▶ [Assignment]: An exact copy of every record is the required answer.

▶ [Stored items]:
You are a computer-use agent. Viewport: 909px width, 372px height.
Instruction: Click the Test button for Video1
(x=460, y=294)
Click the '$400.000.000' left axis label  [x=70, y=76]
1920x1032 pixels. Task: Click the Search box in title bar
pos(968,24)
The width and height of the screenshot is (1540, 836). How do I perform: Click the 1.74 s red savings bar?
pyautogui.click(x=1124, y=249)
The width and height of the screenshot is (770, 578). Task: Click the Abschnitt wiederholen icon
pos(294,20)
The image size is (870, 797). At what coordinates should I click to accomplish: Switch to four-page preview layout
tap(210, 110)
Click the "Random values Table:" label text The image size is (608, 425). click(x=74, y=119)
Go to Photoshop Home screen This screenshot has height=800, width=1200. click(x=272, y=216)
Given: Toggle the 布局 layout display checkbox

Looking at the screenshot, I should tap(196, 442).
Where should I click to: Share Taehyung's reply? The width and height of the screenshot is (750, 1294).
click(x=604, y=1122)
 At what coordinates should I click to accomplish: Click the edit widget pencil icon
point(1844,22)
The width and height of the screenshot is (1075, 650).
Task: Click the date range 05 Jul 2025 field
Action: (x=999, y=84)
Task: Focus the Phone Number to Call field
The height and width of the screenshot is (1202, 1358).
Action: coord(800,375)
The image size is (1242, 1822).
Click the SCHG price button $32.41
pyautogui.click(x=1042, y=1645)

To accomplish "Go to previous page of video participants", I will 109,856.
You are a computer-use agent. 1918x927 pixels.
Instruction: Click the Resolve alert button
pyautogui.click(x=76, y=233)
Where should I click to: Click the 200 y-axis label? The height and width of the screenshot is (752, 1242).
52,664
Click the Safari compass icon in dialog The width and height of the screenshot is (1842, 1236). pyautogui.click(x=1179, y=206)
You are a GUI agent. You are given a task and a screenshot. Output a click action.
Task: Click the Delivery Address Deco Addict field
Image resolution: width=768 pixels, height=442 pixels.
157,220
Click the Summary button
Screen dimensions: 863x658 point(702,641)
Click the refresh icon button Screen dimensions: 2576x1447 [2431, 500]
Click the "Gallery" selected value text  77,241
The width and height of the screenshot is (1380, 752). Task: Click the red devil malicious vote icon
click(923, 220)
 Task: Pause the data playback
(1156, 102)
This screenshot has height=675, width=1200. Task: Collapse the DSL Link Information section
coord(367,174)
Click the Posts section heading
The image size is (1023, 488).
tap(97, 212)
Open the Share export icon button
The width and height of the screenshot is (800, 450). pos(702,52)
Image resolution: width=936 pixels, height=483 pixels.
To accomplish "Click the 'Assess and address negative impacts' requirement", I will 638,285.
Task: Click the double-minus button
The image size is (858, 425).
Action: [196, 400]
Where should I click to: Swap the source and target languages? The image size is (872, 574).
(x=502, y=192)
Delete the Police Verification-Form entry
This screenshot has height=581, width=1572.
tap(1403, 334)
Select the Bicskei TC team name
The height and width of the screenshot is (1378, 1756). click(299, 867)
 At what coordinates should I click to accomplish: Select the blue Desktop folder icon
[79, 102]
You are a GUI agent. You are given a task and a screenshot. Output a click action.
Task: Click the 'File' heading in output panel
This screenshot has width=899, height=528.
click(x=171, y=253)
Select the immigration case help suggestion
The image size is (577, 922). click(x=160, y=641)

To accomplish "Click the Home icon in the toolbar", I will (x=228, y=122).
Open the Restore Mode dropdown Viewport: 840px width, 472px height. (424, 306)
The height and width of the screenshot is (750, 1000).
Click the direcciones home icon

▶ [Solution to this problem]:
You are a computer-use agent. Viewport: 909px width, 372px height.
Instruction: Click the Test button for Video1
(x=460, y=294)
Click the '$400.000.000' left axis label  [x=70, y=76]
1920x1032 pixels. Task: Click the Search box in title bar
pos(968,24)
The width and height of the screenshot is (1540, 836). How do I perform: Click the 1.74 s red savings bar?
pyautogui.click(x=1124, y=249)
The width and height of the screenshot is (770, 578). Task: Click the Abschnitt wiederholen icon
pos(294,20)
The image size is (870, 797). At what coordinates should I click to accomplish: Switch to four-page preview layout
tap(210, 110)
Click the "Random values Table:" label text The image size is (608, 425). click(x=74, y=119)
Go to Photoshop Home screen This screenshot has height=800, width=1200. click(x=272, y=216)
Given: Toggle the 布局 layout display checkbox

Looking at the screenshot, I should tap(196, 442).
Where should I click to: Share Taehyung's reply? The width and height of the screenshot is (750, 1294).
click(x=604, y=1122)
 At what coordinates should I click to accomplish: Click the edit widget pencil icon
point(1844,22)
The width and height of the screenshot is (1075, 650).
Task: Click the date range 05 Jul 2025 field
Action: (x=999, y=84)
Task: Focus the Phone Number to Call field
The height and width of the screenshot is (1202, 1358).
Action: coord(800,375)
The image size is (1242, 1822).
Click the SCHG price button $32.41
pyautogui.click(x=1042, y=1645)

To accomplish "Go to previous page of video participants", I will 109,856.
You are a computer-use agent. 1918x927 pixels.
Instruction: Click the Resolve alert button
pyautogui.click(x=76, y=233)
Where should I click to: Click the 200 y-axis label? The height and width of the screenshot is (752, 1242).
52,664
Click the Safari compass icon in dialog The width and height of the screenshot is (1842, 1236). pyautogui.click(x=1179, y=206)
You are a GUI agent. You are given a task and a screenshot. Output a click action.
Task: Click the Delivery Address Deco Addict field
Image resolution: width=768 pixels, height=442 pixels.
157,220
Click the Summary button
Screen dimensions: 863x658 point(702,641)
Click the refresh icon button Screen dimensions: 2576x1447 [2431, 500]
Click the "Gallery" selected value text  77,241
The width and height of the screenshot is (1380, 752). Task: Click the red devil malicious vote icon
click(923, 220)
 Task: Pause the data playback
(1156, 102)
This screenshot has height=675, width=1200. Task: Collapse the DSL Link Information section
coord(367,174)
Click the Posts section heading
The image size is (1023, 488).
tap(97, 212)
Open the Share export icon button
The width and height of the screenshot is (800, 450). pos(702,52)
Image resolution: width=936 pixels, height=483 pixels.
To accomplish "Click the 'Assess and address negative impacts' requirement", I will 638,285.
Task: Click the double-minus button
The image size is (858, 425).
Action: [196, 400]
Where should I click to: Swap the source and target languages? The image size is (872, 574).
(x=502, y=192)
Delete the Police Verification-Form entry
This screenshot has height=581, width=1572.
tap(1403, 334)
Select the Bicskei TC team name
The height and width of the screenshot is (1378, 1756). click(299, 867)
 At what coordinates should I click to accomplish: Select the blue Desktop folder icon
[79, 102]
You are a GUI agent. You are given a task and a screenshot. Output a click action.
Task: Click the 'File' heading in output panel
This screenshot has width=899, height=528.
click(x=171, y=253)
Select the immigration case help suggestion
The image size is (577, 922). click(x=160, y=641)

To accomplish "Click the Home icon in the toolbar", I will (x=228, y=122).
Open the Restore Mode dropdown Viewport: 840px width, 472px height. (424, 306)
The height and width of the screenshot is (750, 1000).
Click the direcciones home icon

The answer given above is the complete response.